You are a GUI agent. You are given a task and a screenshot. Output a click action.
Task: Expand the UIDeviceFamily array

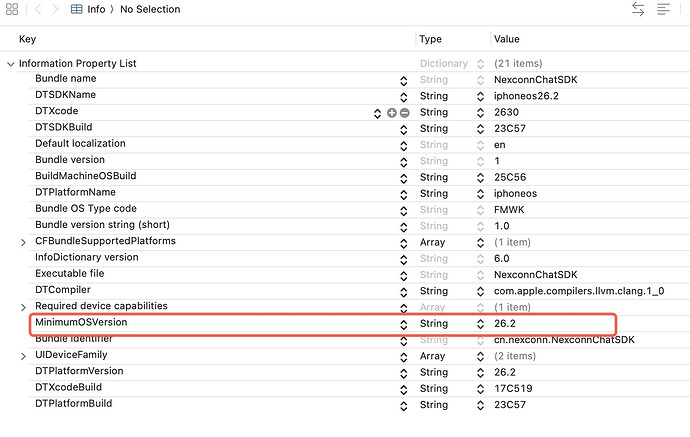point(24,356)
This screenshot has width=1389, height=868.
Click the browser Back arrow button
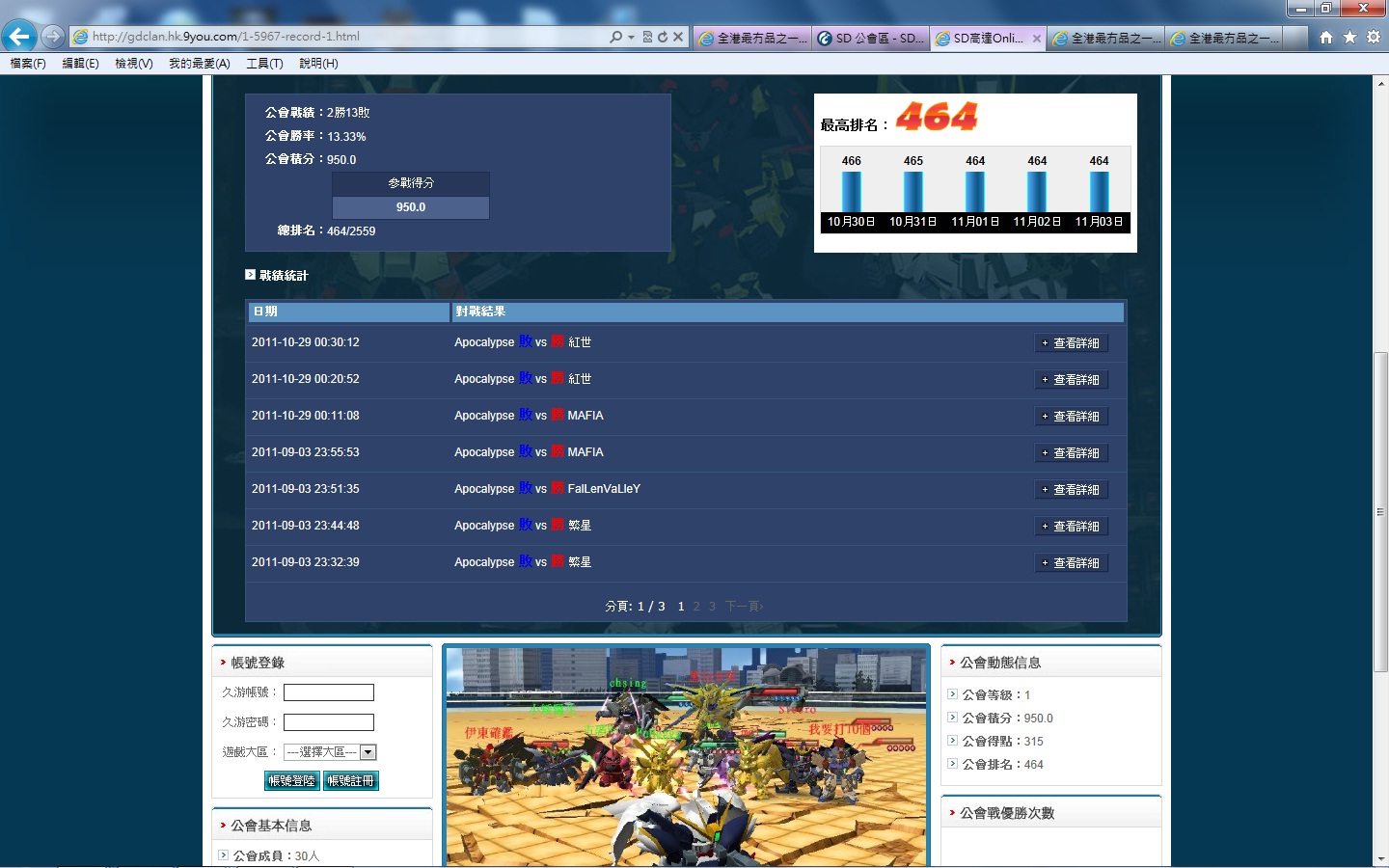coord(18,37)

Work required: Repeat all of the entries above word for word and omit the pictures.

Solution for this task:
You are a GUI agent. You are given a task and a screenshot. Output a click action.
Task: Expand the UIDeviceFamily array

point(24,356)
This screenshot has width=1389, height=868.
Click the browser Back arrow button
coord(18,37)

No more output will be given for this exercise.